━━ Data excerpts

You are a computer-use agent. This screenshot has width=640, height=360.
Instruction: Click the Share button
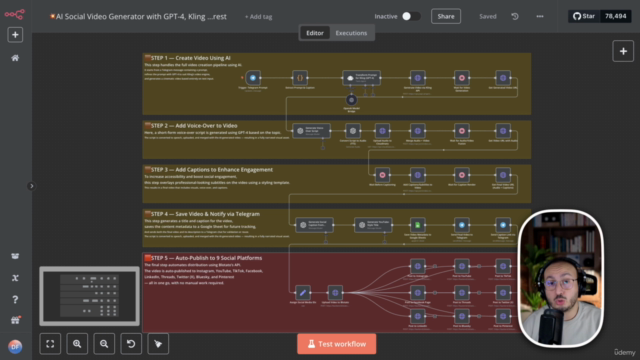[x=446, y=16]
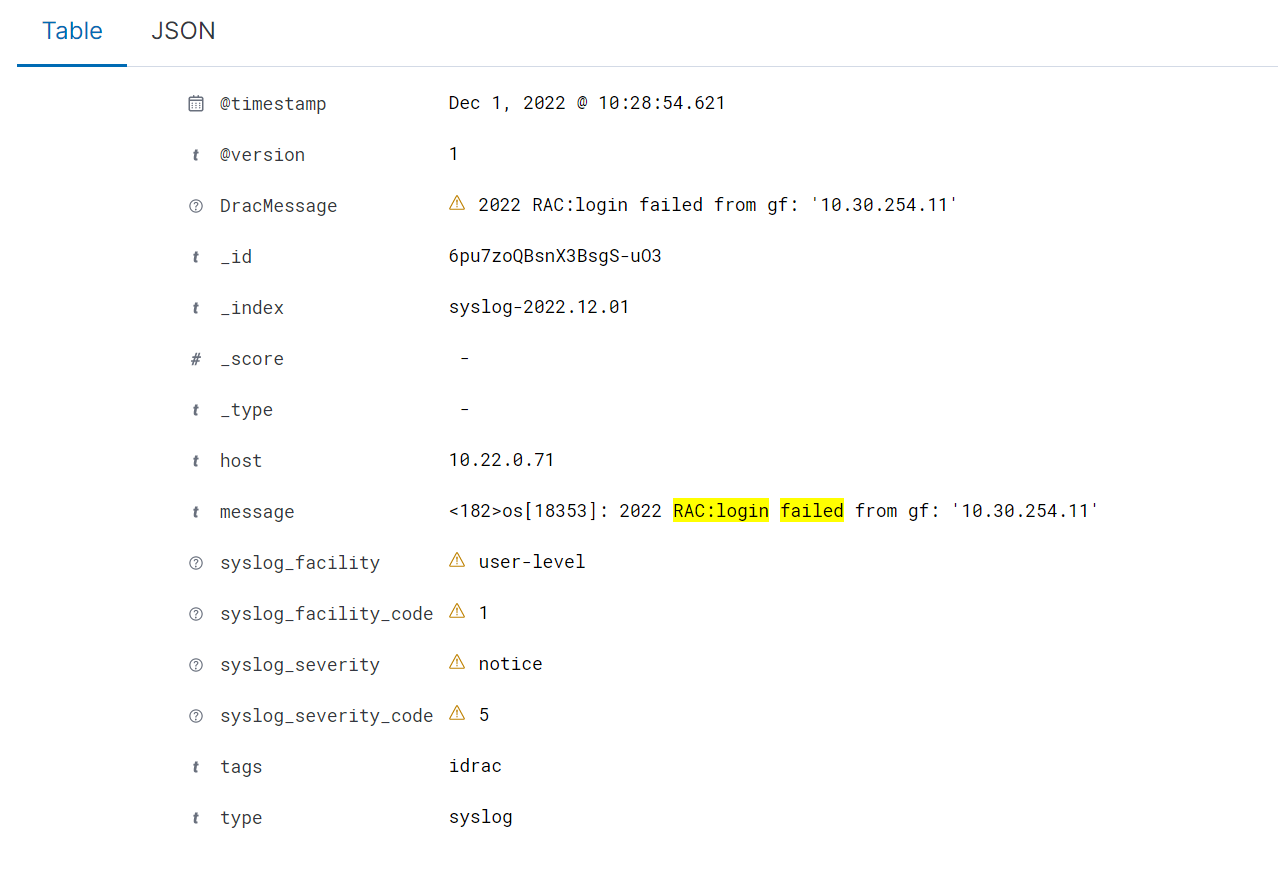Image resolution: width=1278 pixels, height=889 pixels.
Task: Click the @timestamp field name
Action: (x=273, y=104)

━━━━

An exact copy of all the records, free of pictures, is the expected answer.

You are a computer-use agent. This screenshot has width=640, height=360.
Instruction: Click the Share button
[x=446, y=16]
Image resolution: width=1278 pixels, height=889 pixels.
Task: Click the @timestamp field name
Action: (x=273, y=104)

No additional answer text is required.